*Aim of the exercise*. Swap "accomplish" for "complete" in the rows from the line containing "This screenshot has height=674, width=1200." through the line containing "will click(140, 51).", and write out only those lines, leaving everything else the same.

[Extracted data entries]
········
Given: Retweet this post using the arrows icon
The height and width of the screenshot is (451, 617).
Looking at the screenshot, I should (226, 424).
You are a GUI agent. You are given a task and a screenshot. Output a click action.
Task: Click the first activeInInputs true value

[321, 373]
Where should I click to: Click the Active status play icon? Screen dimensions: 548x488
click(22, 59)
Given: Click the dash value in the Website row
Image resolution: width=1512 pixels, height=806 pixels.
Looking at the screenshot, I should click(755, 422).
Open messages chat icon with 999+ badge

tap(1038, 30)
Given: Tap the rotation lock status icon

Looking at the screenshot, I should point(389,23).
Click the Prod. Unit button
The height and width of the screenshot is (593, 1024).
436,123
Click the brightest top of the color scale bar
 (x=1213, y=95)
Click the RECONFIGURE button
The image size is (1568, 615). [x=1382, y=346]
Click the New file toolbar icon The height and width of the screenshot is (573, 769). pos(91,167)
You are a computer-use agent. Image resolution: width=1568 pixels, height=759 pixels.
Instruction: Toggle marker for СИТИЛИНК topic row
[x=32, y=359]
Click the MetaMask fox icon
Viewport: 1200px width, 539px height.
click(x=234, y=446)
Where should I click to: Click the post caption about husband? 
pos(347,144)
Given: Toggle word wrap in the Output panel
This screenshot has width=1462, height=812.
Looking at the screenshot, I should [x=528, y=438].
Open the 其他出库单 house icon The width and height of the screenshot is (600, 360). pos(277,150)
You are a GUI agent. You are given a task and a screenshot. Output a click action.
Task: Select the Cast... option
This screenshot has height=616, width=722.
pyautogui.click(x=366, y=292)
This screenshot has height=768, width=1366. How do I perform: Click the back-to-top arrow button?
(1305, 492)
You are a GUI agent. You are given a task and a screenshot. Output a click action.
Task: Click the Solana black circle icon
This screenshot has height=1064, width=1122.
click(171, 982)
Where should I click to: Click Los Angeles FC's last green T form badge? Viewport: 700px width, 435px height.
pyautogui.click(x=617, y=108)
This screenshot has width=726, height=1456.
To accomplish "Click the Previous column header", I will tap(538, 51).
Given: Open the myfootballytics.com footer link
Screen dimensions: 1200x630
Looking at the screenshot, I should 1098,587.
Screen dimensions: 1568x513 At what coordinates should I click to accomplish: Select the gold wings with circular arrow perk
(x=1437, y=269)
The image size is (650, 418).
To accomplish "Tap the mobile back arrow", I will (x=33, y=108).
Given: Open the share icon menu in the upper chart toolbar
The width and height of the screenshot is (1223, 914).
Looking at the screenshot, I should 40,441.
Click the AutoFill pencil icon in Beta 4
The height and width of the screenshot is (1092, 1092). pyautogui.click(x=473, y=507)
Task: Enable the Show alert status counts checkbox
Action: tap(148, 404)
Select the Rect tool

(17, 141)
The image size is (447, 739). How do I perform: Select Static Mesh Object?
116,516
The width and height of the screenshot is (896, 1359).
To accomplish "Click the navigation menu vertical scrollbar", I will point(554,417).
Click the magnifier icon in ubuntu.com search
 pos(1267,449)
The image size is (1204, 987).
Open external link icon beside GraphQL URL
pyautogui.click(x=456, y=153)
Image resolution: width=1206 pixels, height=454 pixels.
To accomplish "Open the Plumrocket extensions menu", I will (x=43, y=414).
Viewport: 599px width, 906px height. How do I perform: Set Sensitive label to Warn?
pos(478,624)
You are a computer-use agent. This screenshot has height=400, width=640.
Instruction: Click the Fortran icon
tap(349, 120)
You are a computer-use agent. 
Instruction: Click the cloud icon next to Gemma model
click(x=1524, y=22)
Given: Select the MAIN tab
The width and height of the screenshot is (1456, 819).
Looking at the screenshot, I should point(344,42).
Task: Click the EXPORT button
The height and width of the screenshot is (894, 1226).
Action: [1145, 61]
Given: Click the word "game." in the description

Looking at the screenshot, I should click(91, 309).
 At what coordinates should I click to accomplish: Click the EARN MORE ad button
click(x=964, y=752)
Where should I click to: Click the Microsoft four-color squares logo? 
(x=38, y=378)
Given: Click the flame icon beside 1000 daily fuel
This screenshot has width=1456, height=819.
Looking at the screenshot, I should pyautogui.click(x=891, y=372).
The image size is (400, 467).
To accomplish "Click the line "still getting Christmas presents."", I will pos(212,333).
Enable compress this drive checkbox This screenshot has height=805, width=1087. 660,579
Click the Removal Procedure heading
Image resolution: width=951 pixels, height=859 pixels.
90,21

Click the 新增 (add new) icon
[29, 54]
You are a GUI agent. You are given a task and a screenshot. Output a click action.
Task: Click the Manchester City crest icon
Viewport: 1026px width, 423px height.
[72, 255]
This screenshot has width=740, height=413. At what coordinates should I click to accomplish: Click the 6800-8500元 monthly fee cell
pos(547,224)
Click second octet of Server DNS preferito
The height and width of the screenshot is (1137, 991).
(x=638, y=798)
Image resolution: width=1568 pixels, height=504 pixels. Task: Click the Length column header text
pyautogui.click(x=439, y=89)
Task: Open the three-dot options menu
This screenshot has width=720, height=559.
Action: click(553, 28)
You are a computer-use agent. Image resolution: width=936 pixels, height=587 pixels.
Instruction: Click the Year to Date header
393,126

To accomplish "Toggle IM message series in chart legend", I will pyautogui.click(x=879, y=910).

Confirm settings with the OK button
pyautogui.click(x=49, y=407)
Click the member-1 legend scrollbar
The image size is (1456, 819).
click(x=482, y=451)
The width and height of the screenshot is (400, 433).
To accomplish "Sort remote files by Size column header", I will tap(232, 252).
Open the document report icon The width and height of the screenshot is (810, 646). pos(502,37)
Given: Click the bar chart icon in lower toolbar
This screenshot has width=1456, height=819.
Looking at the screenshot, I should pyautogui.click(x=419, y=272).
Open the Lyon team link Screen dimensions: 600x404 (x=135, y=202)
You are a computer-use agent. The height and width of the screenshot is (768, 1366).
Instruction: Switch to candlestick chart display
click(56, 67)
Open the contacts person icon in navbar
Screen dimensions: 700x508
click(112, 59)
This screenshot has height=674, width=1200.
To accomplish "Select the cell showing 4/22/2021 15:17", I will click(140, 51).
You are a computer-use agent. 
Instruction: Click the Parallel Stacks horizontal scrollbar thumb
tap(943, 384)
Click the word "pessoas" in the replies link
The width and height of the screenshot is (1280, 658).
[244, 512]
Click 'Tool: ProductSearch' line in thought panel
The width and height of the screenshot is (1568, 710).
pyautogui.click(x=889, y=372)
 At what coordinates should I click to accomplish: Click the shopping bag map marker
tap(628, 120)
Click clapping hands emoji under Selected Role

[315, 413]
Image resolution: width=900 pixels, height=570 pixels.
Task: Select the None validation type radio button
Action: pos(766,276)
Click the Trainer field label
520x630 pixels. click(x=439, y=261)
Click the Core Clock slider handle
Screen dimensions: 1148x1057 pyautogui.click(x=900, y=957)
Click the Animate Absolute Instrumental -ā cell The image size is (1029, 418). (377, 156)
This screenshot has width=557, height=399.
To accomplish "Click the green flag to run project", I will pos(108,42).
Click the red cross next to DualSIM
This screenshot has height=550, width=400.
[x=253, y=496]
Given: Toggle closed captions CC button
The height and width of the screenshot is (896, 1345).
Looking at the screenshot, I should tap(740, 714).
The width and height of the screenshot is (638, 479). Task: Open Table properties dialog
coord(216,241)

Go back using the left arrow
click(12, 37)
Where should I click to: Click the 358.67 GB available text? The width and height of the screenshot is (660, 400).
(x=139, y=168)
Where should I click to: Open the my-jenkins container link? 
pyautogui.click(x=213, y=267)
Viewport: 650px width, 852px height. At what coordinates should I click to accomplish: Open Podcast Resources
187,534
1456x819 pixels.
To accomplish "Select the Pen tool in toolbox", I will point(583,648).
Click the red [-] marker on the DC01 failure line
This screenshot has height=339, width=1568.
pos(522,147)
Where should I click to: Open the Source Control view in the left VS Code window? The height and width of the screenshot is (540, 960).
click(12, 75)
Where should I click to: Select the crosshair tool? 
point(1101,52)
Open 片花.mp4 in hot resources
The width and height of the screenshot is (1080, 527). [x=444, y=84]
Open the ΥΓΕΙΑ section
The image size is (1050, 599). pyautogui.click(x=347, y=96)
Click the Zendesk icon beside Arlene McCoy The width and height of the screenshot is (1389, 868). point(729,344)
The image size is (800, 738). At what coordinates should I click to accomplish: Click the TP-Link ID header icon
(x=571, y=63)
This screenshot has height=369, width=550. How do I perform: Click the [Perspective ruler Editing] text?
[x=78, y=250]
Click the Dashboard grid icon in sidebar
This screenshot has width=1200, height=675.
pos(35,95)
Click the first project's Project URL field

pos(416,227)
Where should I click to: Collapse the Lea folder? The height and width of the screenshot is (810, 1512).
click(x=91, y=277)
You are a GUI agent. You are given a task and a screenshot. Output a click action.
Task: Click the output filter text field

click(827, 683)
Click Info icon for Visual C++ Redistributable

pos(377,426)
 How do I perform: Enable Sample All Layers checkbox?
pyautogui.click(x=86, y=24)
········
*Result*.
This screenshot has height=674, width=1200.
To complete "Select the cell showing 4/22/2021 15:17", I will click(140, 51).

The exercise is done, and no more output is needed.